Thus, although women are in the majority among PhDs, among full professors there is only one woman for every three men. This ratio has hardly changed in recent years, and some recent indicators even point to a worsening of the gaps between tenure-eligible lecturers.
However, other data are truly surprising. Women apply for accreditation having participated in more research projects than men, but having signed fewer articles. For research accreditation, for example, men apply with an average of one project less than women, but with almost two more articles on average. In some areas the difference is as much as six items more in favour of men.

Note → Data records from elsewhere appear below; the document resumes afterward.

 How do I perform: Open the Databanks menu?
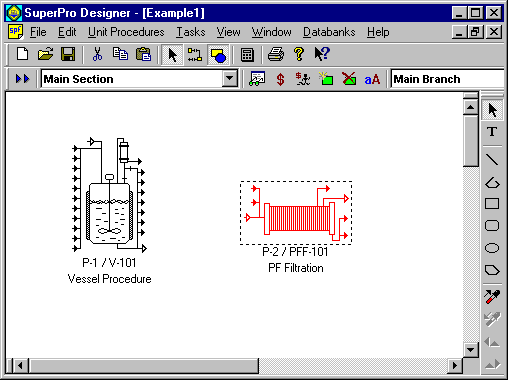[x=329, y=32]

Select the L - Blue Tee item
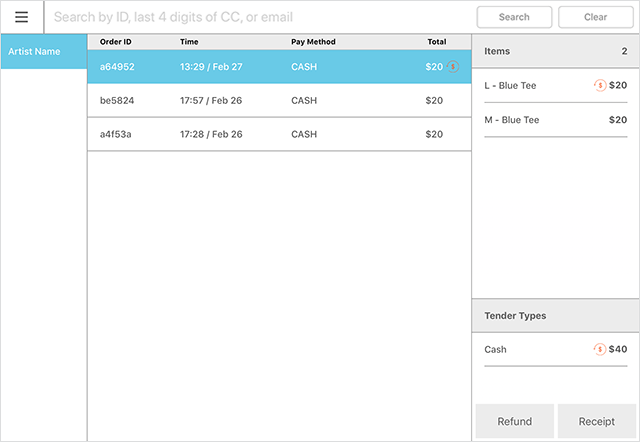tap(530, 86)
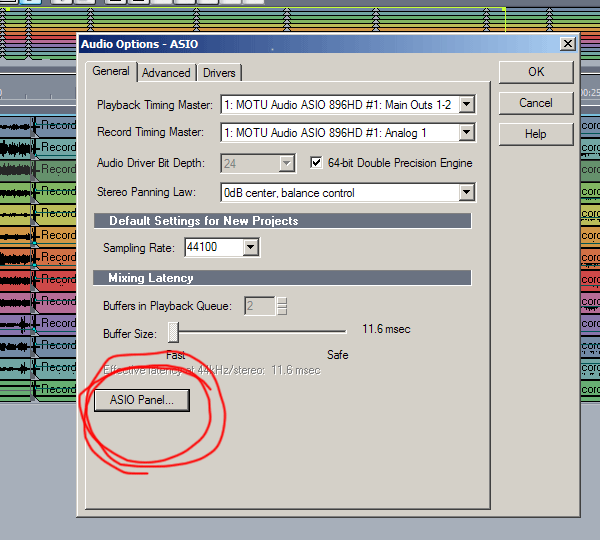Close Audio Options dialog with X button

(x=567, y=44)
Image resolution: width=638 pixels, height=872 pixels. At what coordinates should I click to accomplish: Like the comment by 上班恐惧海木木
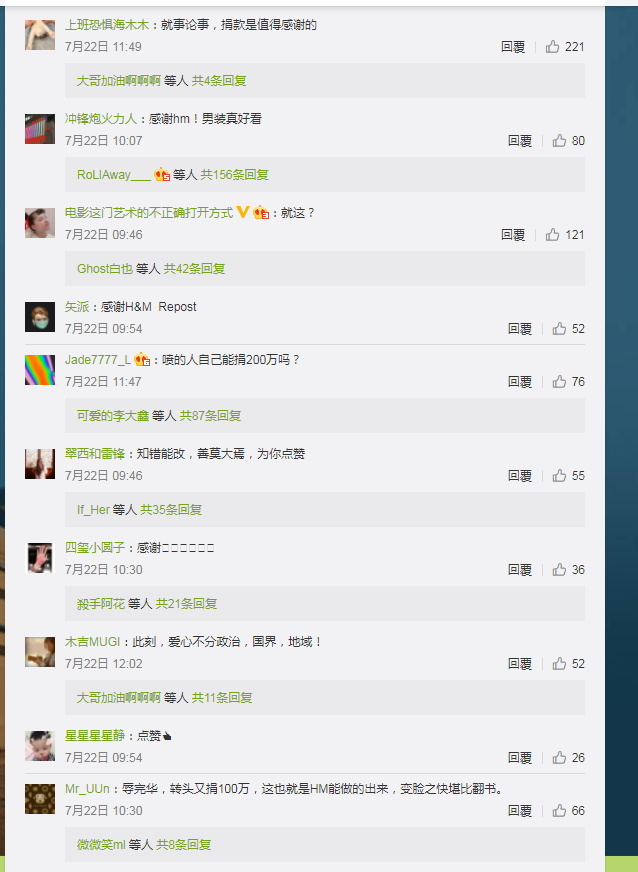click(x=552, y=47)
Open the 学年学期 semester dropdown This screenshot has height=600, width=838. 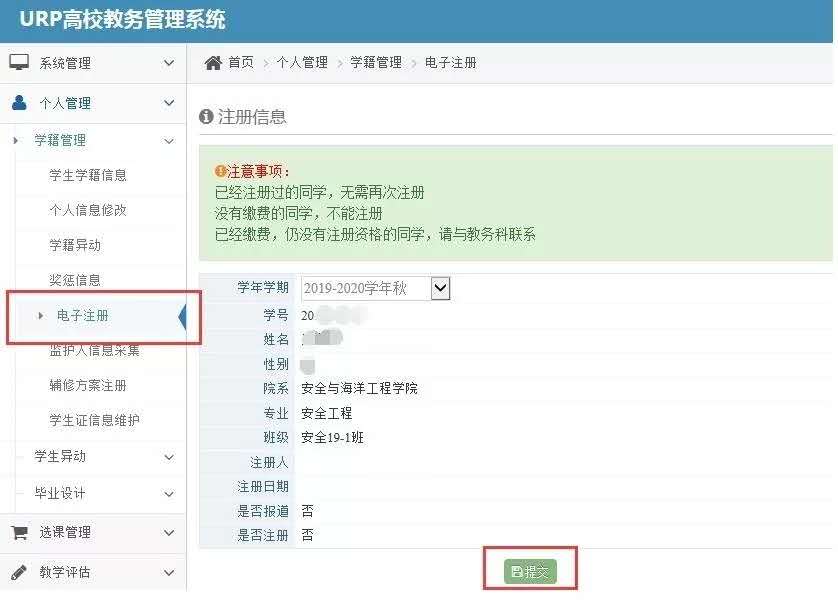point(440,289)
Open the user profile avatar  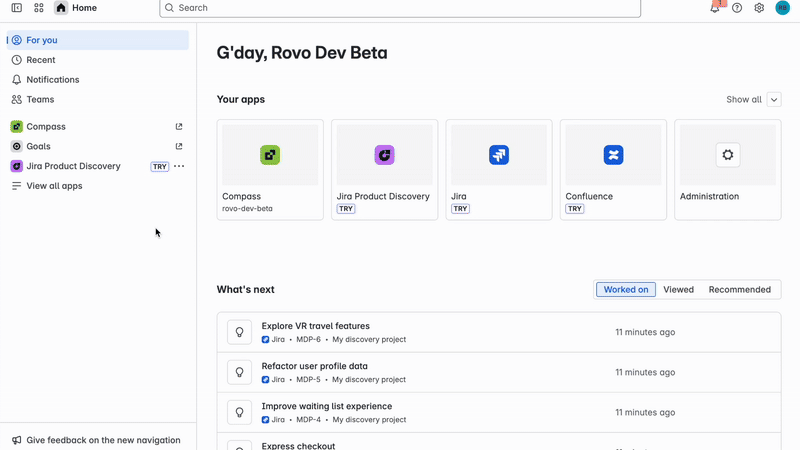coord(782,8)
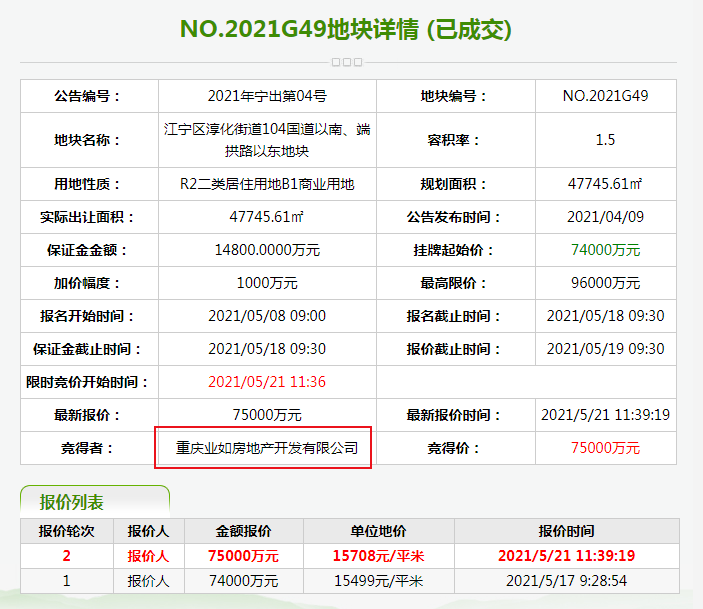Click the 2021年宁出第04号 announcement number

click(x=267, y=96)
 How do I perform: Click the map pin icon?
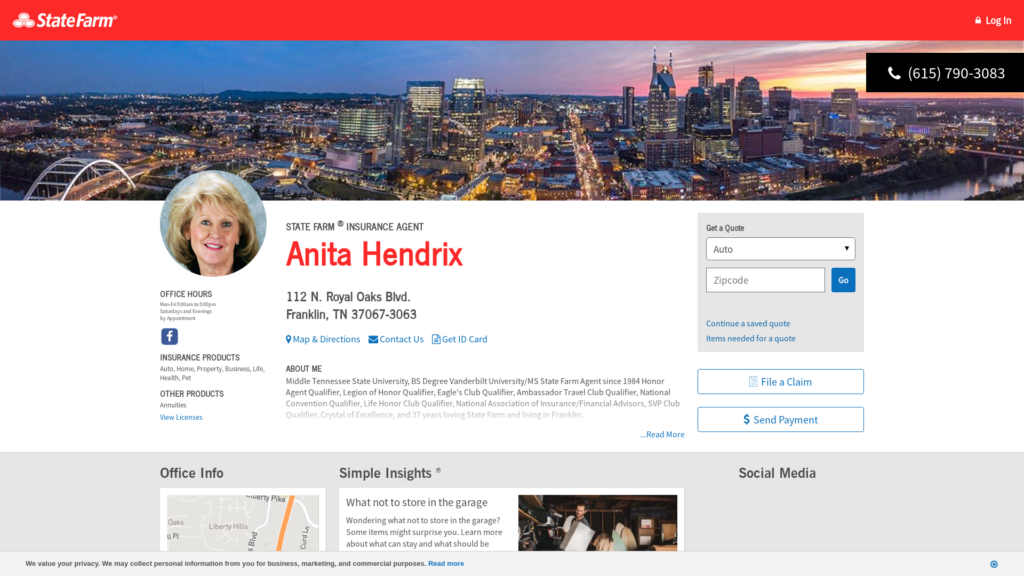click(289, 340)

How do we interpret these data? The mechanisms that explain these striking differences can vary greatly. There are social dynamics that are maintained in our societies generating and maintaining inequality between men and women. One of the main ones is the way in which the burden of parenting and caregiving continues to be disproportionately borne by women, with consequences for their academic productivity. But it is also very difficult not to interpret these differences in the light of what the most detailed analyses insist on reminding us of time and again: that women’s academic work is less recognised than that of their male peers.
Women are just as or more involved in projects as men, but much less in the most prestigious product of research: publications.
And what do we do with this data? Accrediting agencies, selection committees, departments and institutes have to make decisions on these CVs, with these differences between men and women. They cannot have exclusive responsibility for correcting gaps that are determined by previous and very powerful gender inequality dynamics. Universities, ministries and society as a whole must take responsibility and take measures to correct the social and academic mechanisms that generate inequality wherever they originate.
This commitment must go beyond performative actions, i.e., declarations of principles. For instance, it must take the form of measures to facilitate an intensification of women’s commitment to research after having children. These are decisions that, in concrete terms, are much more complicated to sustain than support for an abstract principle. But these are actions that are still essential, both for reasons of social justice and so that female talent is not lost through a plumbing system with more leaks than we can afford.